--- Brief ---
Retype each record exactly.

(Records from a collection)
━━━━━━━━
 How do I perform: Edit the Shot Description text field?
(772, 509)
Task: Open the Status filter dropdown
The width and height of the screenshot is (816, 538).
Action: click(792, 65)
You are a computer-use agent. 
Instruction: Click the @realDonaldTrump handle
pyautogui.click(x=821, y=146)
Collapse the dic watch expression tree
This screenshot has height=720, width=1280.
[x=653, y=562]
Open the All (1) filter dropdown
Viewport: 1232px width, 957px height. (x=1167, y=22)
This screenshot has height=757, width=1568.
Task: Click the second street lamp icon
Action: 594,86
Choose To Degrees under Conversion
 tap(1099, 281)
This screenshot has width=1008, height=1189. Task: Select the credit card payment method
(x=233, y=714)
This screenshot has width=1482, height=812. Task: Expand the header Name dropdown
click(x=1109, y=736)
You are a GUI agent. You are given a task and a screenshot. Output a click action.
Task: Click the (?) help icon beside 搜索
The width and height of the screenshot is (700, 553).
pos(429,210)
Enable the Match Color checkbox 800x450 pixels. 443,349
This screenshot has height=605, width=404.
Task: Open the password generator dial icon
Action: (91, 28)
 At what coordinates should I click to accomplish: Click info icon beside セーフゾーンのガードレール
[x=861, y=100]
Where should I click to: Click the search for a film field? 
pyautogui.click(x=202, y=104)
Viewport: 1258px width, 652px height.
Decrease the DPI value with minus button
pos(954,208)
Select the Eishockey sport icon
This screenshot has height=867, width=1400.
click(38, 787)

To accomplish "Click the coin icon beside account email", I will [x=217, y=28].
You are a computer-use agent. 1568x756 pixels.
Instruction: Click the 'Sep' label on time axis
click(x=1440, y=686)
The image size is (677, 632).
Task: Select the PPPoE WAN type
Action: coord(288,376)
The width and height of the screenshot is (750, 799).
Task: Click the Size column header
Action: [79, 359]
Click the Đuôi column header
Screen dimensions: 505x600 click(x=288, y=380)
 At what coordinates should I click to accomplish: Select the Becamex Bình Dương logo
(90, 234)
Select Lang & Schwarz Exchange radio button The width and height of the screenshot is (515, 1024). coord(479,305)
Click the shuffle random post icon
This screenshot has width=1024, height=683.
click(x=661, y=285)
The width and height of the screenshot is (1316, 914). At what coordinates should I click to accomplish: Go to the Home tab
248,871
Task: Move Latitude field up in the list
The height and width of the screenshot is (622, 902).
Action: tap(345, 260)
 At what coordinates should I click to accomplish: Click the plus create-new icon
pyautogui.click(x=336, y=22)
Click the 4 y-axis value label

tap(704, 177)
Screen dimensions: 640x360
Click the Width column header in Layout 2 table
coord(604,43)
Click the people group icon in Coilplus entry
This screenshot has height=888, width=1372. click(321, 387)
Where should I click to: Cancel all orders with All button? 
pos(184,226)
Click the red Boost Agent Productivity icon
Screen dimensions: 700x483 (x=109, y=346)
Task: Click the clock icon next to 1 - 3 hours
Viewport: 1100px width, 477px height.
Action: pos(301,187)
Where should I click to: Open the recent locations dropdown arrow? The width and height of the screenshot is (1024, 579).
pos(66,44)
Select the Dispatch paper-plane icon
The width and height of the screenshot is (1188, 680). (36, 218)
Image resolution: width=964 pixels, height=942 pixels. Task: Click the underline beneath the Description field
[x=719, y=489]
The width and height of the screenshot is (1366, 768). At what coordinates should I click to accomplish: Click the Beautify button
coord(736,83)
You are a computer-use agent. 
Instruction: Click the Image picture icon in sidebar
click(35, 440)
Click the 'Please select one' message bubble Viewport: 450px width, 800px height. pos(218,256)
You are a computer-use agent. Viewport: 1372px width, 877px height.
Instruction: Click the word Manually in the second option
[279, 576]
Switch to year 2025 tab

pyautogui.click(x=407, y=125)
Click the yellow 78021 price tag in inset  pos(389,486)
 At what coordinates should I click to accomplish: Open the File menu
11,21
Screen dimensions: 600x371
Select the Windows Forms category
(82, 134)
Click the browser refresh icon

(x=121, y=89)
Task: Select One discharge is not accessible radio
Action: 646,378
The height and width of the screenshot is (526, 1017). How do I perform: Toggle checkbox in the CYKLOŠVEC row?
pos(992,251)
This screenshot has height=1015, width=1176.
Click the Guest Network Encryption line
━━━━━━━━
--- Reply to the task ---
 How do I perform: Edit the Shot Description text field?
(772, 509)
Task: Open the Status filter dropdown
The width and height of the screenshot is (816, 538).
Action: click(792, 65)
You are a computer-use agent. 
Instruction: Click the @realDonaldTrump handle
pyautogui.click(x=821, y=146)
Collapse the dic watch expression tree
This screenshot has height=720, width=1280.
[x=653, y=562]
Open the All (1) filter dropdown
Viewport: 1232px width, 957px height. (x=1167, y=22)
This screenshot has height=757, width=1568.
Task: Click the second street lamp icon
Action: 594,86
Choose To Degrees under Conversion
 tap(1099, 281)
This screenshot has width=1008, height=1189. Task: Select the credit card payment method
(x=233, y=714)
This screenshot has width=1482, height=812. Task: Expand the header Name dropdown
click(x=1109, y=736)
You are a GUI agent. You are given a task and a screenshot. Output a click action.
Task: Click the (?) help icon beside 搜索
The width and height of the screenshot is (700, 553).
pos(429,210)
Enable the Match Color checkbox 800x450 pixels. 443,349
This screenshot has height=605, width=404.
Task: Open the password generator dial icon
Action: (91, 28)
 At what coordinates should I click to accomplish: Click info icon beside セーフゾーンのガードレール
[x=861, y=100]
Where should I click to: Click the search for a film field? 
pyautogui.click(x=202, y=104)
Viewport: 1258px width, 652px height.
Decrease the DPI value with minus button
pos(954,208)
Select the Eishockey sport icon
This screenshot has height=867, width=1400.
click(38, 787)

To accomplish "Click the coin icon beside account email", I will [x=217, y=28].
You are a computer-use agent. 1568x756 pixels.
Instruction: Click the 'Sep' label on time axis
click(x=1440, y=686)
The image size is (677, 632).
Task: Select the PPPoE WAN type
Action: coord(288,376)
The width and height of the screenshot is (750, 799).
Task: Click the Size column header
Action: [79, 359]
Click the Đuôi column header
Screen dimensions: 505x600 click(x=288, y=380)
 At what coordinates should I click to accomplish: Select the Becamex Bình Dương logo
(90, 234)
Select Lang & Schwarz Exchange radio button The width and height of the screenshot is (515, 1024). coord(479,305)
Click the shuffle random post icon
This screenshot has width=1024, height=683.
click(x=661, y=285)
The width and height of the screenshot is (1316, 914). At what coordinates should I click to accomplish: Go to the Home tab
248,871
Task: Move Latitude field up in the list
The height and width of the screenshot is (622, 902).
Action: tap(345, 260)
 At what coordinates should I click to accomplish: Click the plus create-new icon
pyautogui.click(x=336, y=22)
Click the 4 y-axis value label

tap(704, 177)
Screen dimensions: 640x360
Click the Width column header in Layout 2 table
coord(604,43)
Click the people group icon in Coilplus entry
This screenshot has height=888, width=1372. click(321, 387)
Where should I click to: Cancel all orders with All button? 
pos(184,226)
Click the red Boost Agent Productivity icon
Screen dimensions: 700x483 (x=109, y=346)
Task: Click the clock icon next to 1 - 3 hours
Viewport: 1100px width, 477px height.
Action: pos(301,187)
Where should I click to: Open the recent locations dropdown arrow? The width and height of the screenshot is (1024, 579).
pos(66,44)
Select the Dispatch paper-plane icon
The width and height of the screenshot is (1188, 680). (36, 218)
Image resolution: width=964 pixels, height=942 pixels. Task: Click the underline beneath the Description field
[x=719, y=489]
The width and height of the screenshot is (1366, 768). At what coordinates should I click to accomplish: Click the Beautify button
coord(736,83)
You are a computer-use agent. 
Instruction: Click the Image picture icon in sidebar
click(35, 440)
Click the 'Please select one' message bubble Viewport: 450px width, 800px height. pos(218,256)
You are a computer-use agent. Viewport: 1372px width, 877px height.
Instruction: Click the word Manually in the second option
[279, 576]
Switch to year 2025 tab

pyautogui.click(x=407, y=125)
Click the yellow 78021 price tag in inset  pos(389,486)
 At what coordinates should I click to accomplish: Open the File menu
11,21
Screen dimensions: 600x371
Select the Windows Forms category
(82, 134)
Click the browser refresh icon

(x=121, y=89)
Task: Select One discharge is not accessible radio
Action: 646,378
The height and width of the screenshot is (526, 1017). How do I perform: Toggle checkbox in the CYKLOŠVEC row?
pos(992,251)
This screenshot has height=1015, width=1176.
Click the Guest Network Encryption line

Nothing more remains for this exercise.